Does Goodwin see a trace of Lincoln in today’s presidential candidates? “I think both parties would love to believe that they’ve inherited Lincoln’s character and his philosophy and his leadership skills,” she said. “I know that Obama certainly has read a lot about Lincoln and thought about Lincoln. I know the Republican Party is very proud of having had the forerunner of their party in Abraham Lincoln. But I think when Abraham Lincoln came on the scene, before he was iconic, no one would have imagined that he was going to become Abraham Lincoln and he was greeted as a fourth-rate lecturer. He told somewhat dirty, humorous stories, and they thought he didn’t even have good grammar and here he becomes Abraham Lincoln! So it’s hard to judge somebody without that distance of time.” 

We asked Goodwin whether future historians would take movies into account. “That’s a great question,” she exclaimed. “What’s going to happen for historians 200 years from now compared to what I was able to have, looking back to the 1850s and ‘40s? The treasure for historians now looking back to that century were diaries and letters, words that were written down. And those sources are not going to be as available in the future…people don’t keep diaries the same way they did, they’re not writing eight-page handwritten letters to their spouses at night.”

“200 years from now when people try to recreate this period I suspect that visual images will be more important than they were. I don’t have them for back then. You have these staid pictures that were photographed of Lincoln or [William H.] Seward, but you don’t have any of the informal things…and, to that extent, movies, which have been so much a part of our culture now, and especially a movie like this, that really does bring Abraham Lincoln to life, my guess is that historians will indeed be able to get a visceral sense of the man from the movie that will aid in the rest of their rendition of what he was like.”  

“And for people in today’s world, the folks who are going to be writing about Obama 200 years from now, the television images, the debate images, the visual stuff on the Internet will probably have a bigger role than obviously it did when I looked back on Lincoln.”

Goodwin, a former White House Fellow who taught a course on the American presidency at Harvard where she received her PhD. in Government, is in the habit of teasing college students that “if you break up with your girlfriend or boyfriend, don’t delete their e-mails, because some biographer some day may be hoping to know what that relationship was like.
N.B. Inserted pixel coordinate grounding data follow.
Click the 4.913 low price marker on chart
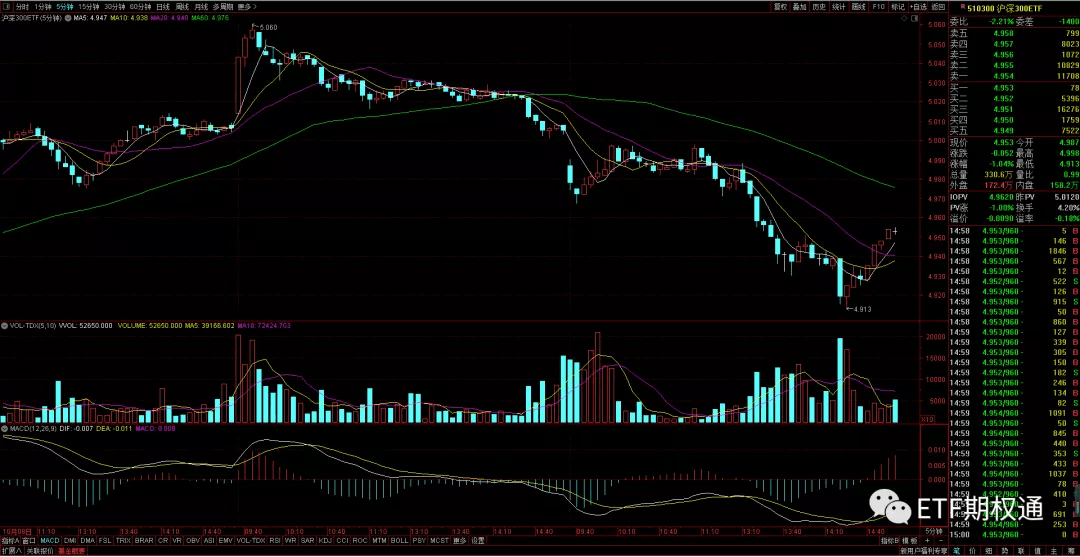 point(859,309)
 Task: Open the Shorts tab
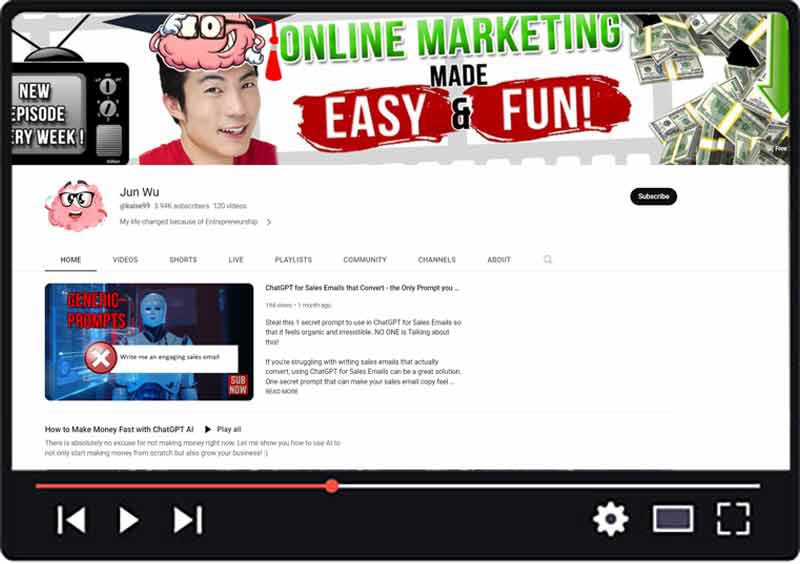pyautogui.click(x=183, y=260)
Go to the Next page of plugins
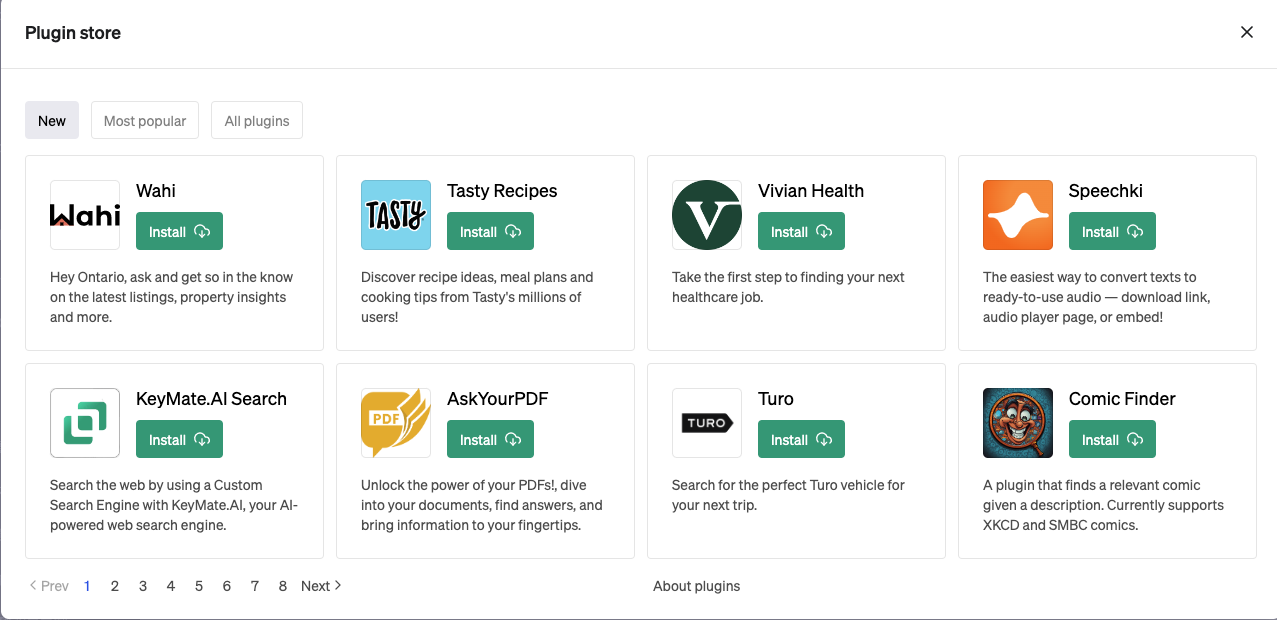The image size is (1277, 620). (x=321, y=586)
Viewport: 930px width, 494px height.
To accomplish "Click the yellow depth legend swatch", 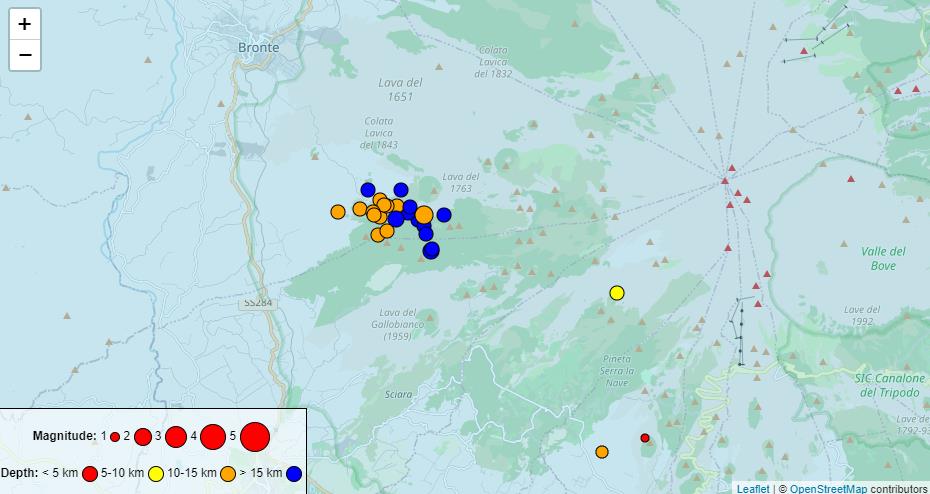I will coord(156,474).
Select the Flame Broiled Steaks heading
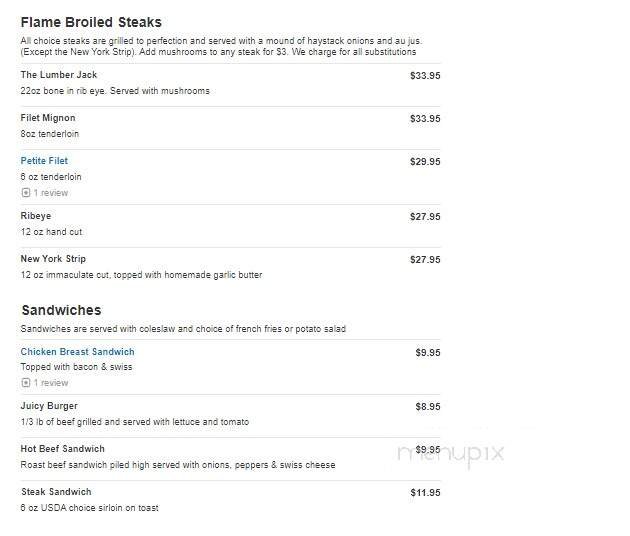Image resolution: width=630 pixels, height=536 pixels. point(91,22)
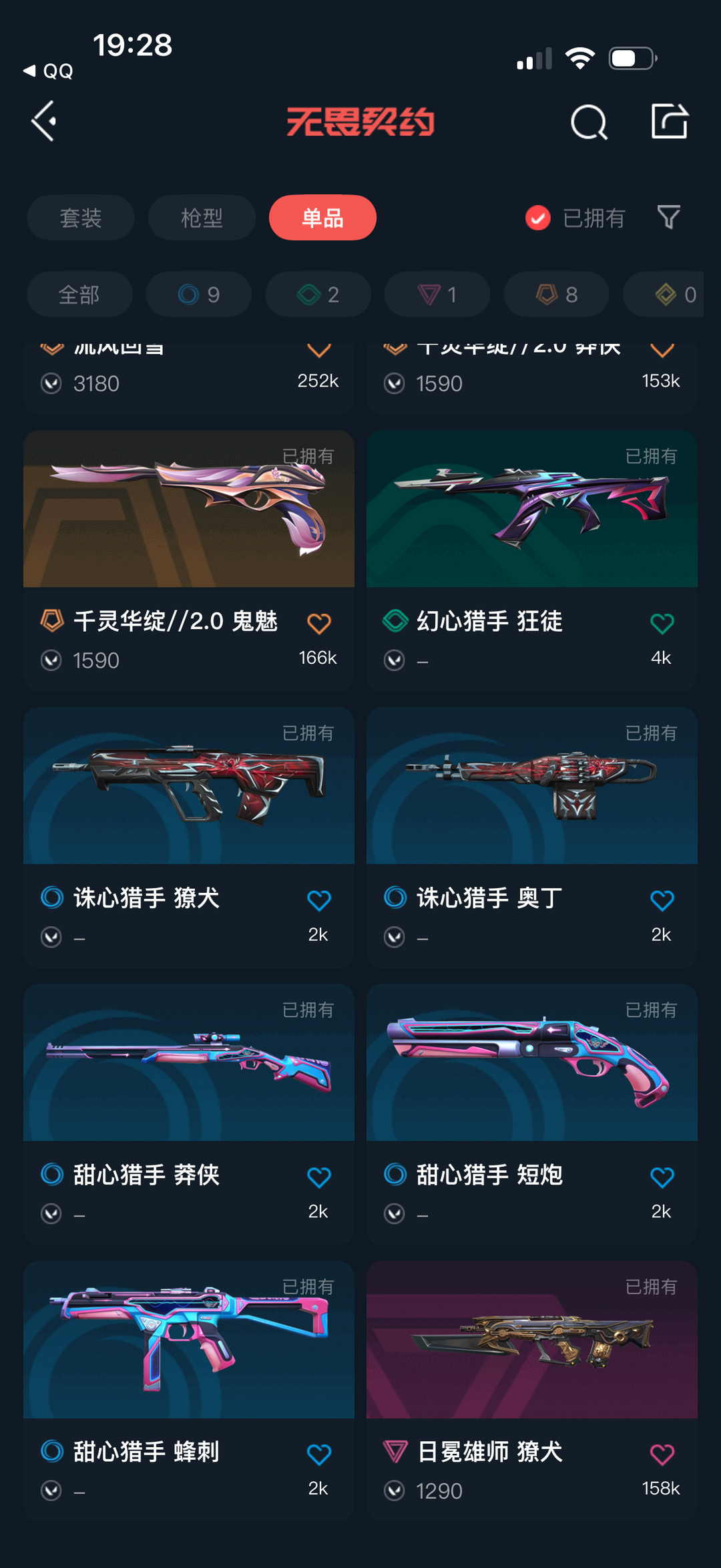721x1568 pixels.
Task: Open the search magnifier icon
Action: (589, 122)
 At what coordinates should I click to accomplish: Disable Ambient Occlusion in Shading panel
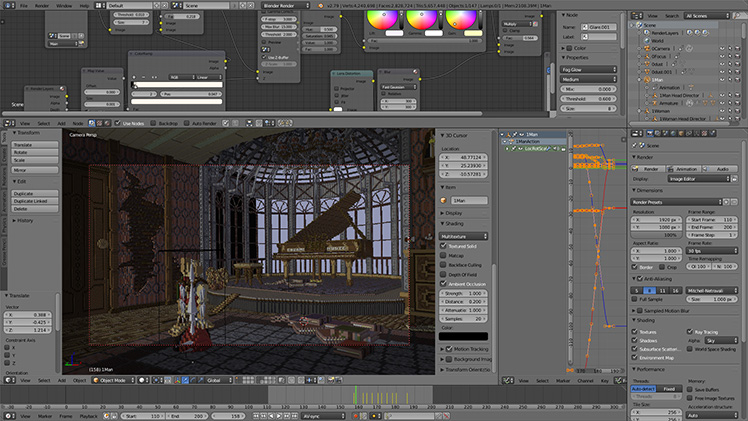click(445, 283)
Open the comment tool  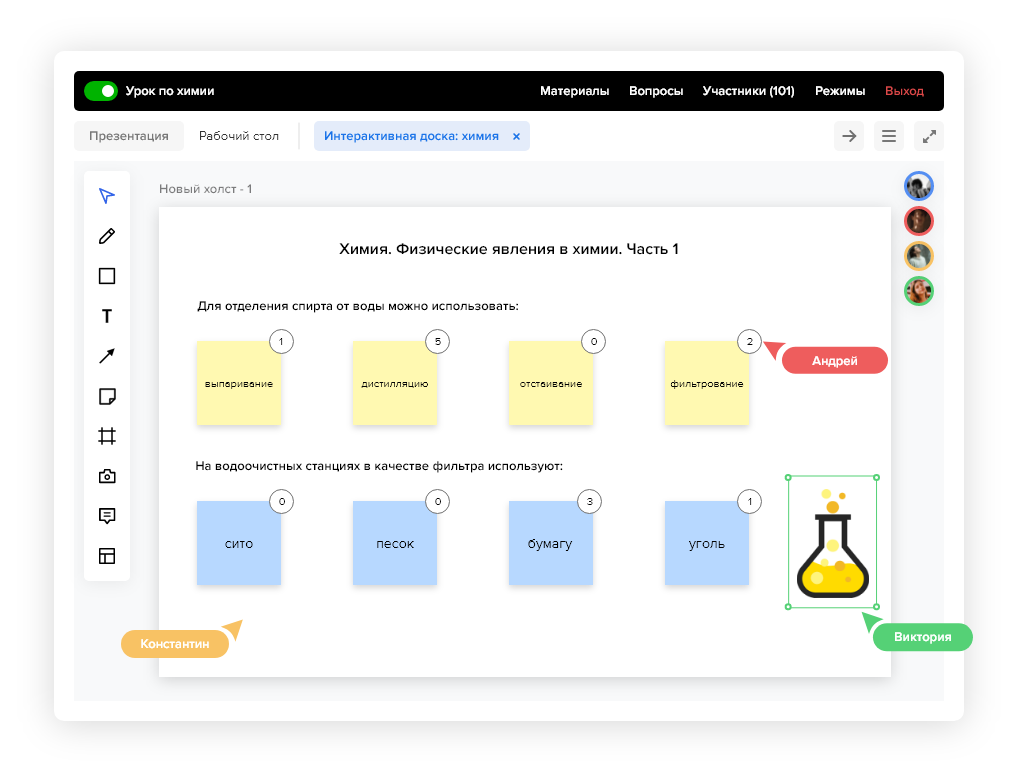pos(107,516)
But there’s something about handwritten letters. People did save them over time. Will these e-mails be saved or will technology be different?”

Goodwin insists that, much as she loves the film community, she wouldn’t change professions for anything in the world. “Each time you move from one president to another – from LBJ to JFK and then from JFK to FDR and then to Lincoln and now I’m doing Teddy Roosevelt – you’re just catapulted back into a different period and you learn so much as if you were still in school.” 

Happy as LINCOLN has made her, Goodwin does have an historian’s nightmare: “Some day there’ll be a panel of all the presidents that I’ve ever studied and each one will be sitting there, telling me everything I got wrong about them. LBJ would be the first one yelling at me, ‘How come that damn book on the Kennedys was twice as long as the book you wrote about me?’ I treasure the profession. It’s been a wonderful thing to have done all my life.”

LINCOLN opens in select cities on November 9 and nationwide on November 16.